Quienes nacimos hace más de 60 años recordamos los fines de sexenio de nuestra juventud con nitidez. Nos acostumbramos a que fueran periodos traumáticos, llenos de incertidumbre y con una esperanza que el cambio podría ser mejor. Así fue el fin de Echeverría, con una fuerte confrontación con el sector privado, rumores de golpe de Estado y la devaluación del peso después de 22 años de estabilidad. El gobierno de López Portillo finalizó con el estallamiento de la crisis de la deuda (Silva Herzog le decía a los acreedores internacionales aquel agosto de 1982: “debo, no niego; pago, no tengo”) y la subsecuente expropiación de los bancos mexicanos para su estatización. Se rompieron vínculos de decenios y la confianza en que, de alguna manera, los derechos de propiedad se respetaban (no siempre, pero nunca había habido una expropiación de esta magnitud en tiempos de paz, ni siquiera la expropiación petrolera). El rompimiento político fue traumático y tomó muchos años recuperar cierta confianza en lo público.
Luego vino el fin del sexenio de De la Madrid, con la sospecha de fraude electoral en contra de Cuauhtémoc Cárdenas, que subsiste hasta la fecha, y con la carga del pago de la deuda que acompañó el estancamiento de los años ochenta.

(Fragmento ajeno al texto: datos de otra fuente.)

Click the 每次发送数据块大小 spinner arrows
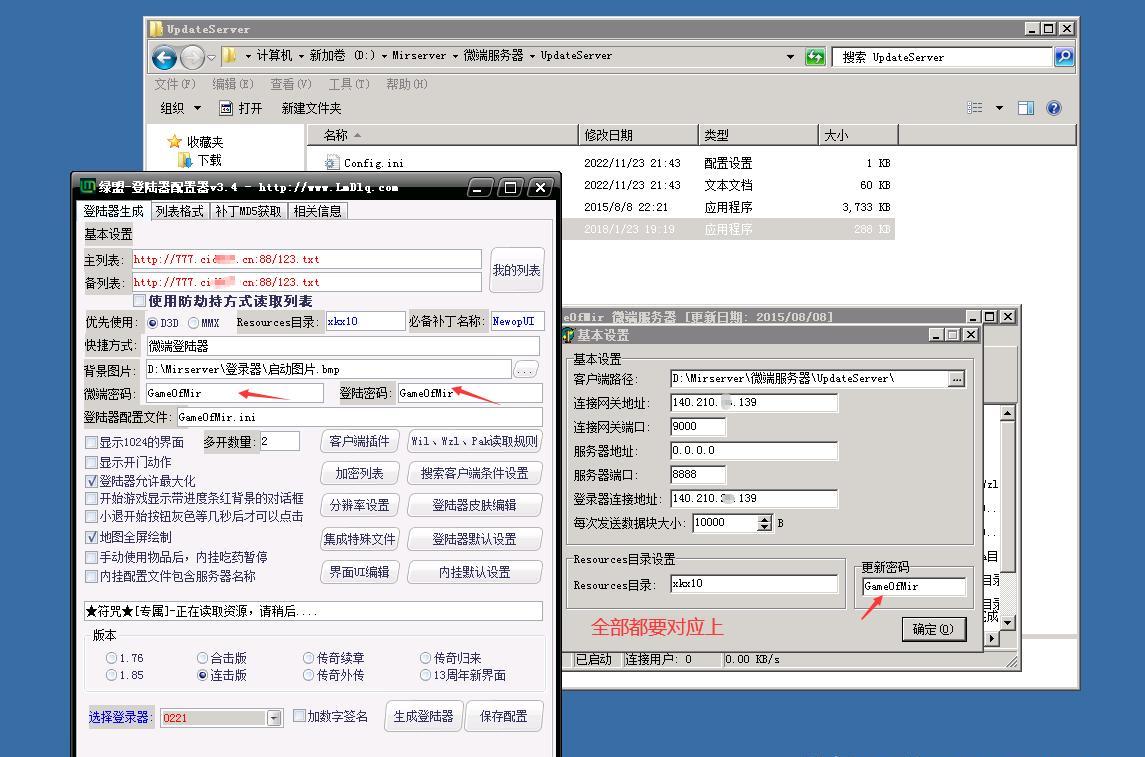The image size is (1145, 757). pyautogui.click(x=765, y=523)
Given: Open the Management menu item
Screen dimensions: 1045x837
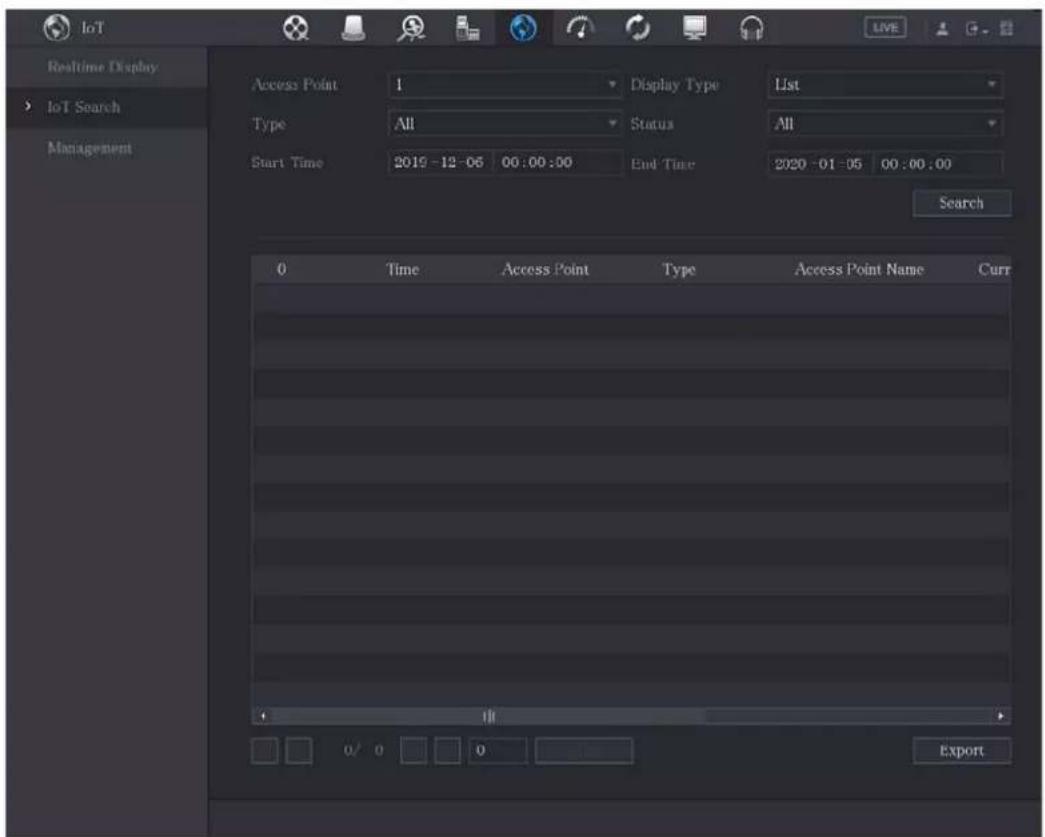Looking at the screenshot, I should pos(89,148).
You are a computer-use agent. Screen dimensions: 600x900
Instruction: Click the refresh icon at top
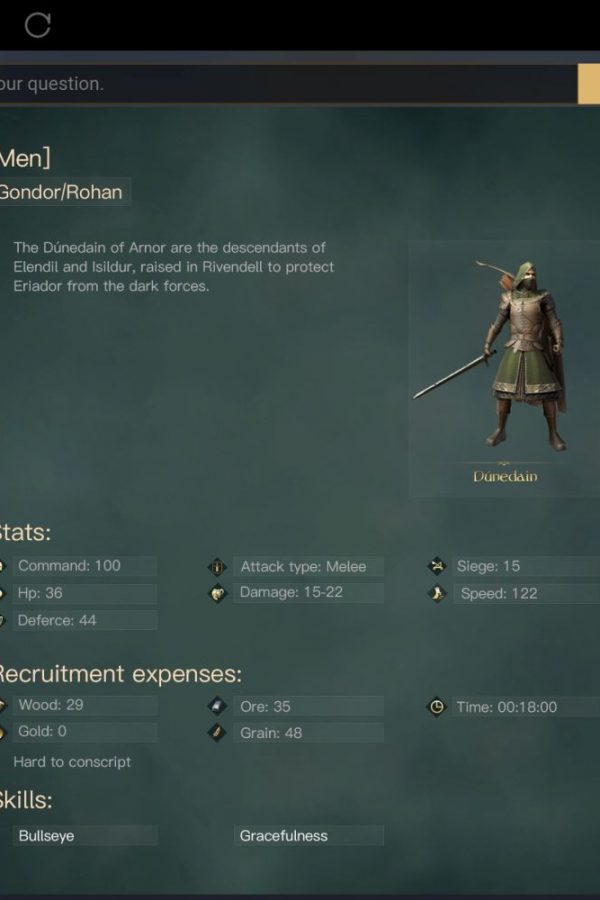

Le siguió el trauma de 1994-1995, con la crisis financiera, la depreciación abrupta del peso y el rescate bancario. El primer año de Zedillo fue muy difícil, pero logró recomponerlo en corto tiempo e incluso pagar la deuda antes de su vencimiento.
Los fines de sexenio posteriores fueron mucho menos traumáticos, salvo el de 2006 por lo cerrado de la elección y la reacción beligerante de López Obrador como candidato perdedor. En 2000, la transición de la hegemonía del PRI a la oposición fue tersa y con más expectativas que con problemas. El fin de sexenio de Calderón tampoco fue traumático y el triunfo del PRI fue reconocido y sellado posteriormente por el Pacto por México. El fin del gobierno de Peña Nieto fue muy estable en lo económico y la contundencia del triunfo electoral de López Obrador no dio lugar a sobresaltos. Lo más serio fue la cauda de corrupción que dejaba y la cancelación del nuevo aeropuerto de la Ciudad de México; las expectativas de un cambio que de inmediato se tornó incierto, pero no por los últimos días del gobierno anterior, sino por el que comenzaba.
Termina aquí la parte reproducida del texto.